▸ **Written exercise**
Return each line of the data below that contains the word "field". Case counts.
-------- Entries provided --------
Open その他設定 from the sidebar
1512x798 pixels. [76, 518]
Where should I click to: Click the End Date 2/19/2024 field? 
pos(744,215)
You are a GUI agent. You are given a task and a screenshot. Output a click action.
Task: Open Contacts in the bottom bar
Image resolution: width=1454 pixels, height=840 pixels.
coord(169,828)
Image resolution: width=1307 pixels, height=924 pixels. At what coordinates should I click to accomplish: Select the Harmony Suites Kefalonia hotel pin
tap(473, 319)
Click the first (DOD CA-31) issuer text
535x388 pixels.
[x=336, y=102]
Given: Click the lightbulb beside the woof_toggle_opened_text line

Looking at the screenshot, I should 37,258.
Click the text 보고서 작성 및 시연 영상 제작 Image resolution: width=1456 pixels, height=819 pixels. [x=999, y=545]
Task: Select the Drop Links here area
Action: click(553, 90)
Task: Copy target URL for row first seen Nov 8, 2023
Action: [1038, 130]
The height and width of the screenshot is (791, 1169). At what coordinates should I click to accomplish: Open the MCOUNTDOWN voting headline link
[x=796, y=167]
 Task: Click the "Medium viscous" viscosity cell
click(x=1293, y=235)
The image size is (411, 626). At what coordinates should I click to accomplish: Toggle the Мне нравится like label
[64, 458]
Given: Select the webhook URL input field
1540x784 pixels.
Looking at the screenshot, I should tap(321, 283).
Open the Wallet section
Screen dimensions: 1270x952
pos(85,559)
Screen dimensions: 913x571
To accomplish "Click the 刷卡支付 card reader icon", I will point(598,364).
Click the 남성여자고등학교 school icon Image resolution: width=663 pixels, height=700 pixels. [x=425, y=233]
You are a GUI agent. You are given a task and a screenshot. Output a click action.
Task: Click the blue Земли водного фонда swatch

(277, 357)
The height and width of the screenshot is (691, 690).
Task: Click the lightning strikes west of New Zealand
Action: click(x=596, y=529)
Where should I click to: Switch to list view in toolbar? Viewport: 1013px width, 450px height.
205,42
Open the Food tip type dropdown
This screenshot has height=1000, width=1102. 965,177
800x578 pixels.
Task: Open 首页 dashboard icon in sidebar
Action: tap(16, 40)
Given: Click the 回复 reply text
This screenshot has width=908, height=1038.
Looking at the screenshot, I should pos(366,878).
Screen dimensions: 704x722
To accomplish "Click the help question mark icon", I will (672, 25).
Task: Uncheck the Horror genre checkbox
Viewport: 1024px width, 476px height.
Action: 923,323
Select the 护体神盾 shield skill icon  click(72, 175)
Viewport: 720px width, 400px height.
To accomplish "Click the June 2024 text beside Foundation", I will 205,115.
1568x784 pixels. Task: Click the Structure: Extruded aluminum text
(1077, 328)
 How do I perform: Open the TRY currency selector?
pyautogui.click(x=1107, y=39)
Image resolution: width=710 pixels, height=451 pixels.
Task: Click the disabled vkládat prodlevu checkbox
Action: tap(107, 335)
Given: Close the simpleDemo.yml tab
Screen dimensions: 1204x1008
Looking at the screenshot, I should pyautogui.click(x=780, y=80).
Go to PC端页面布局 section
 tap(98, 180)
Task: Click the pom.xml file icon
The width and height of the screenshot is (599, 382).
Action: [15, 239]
--------
▸ **Answer to this task**
Where should I click to: Click the End Date 2/19/2024 field? 
Given: Select the webhook URL input field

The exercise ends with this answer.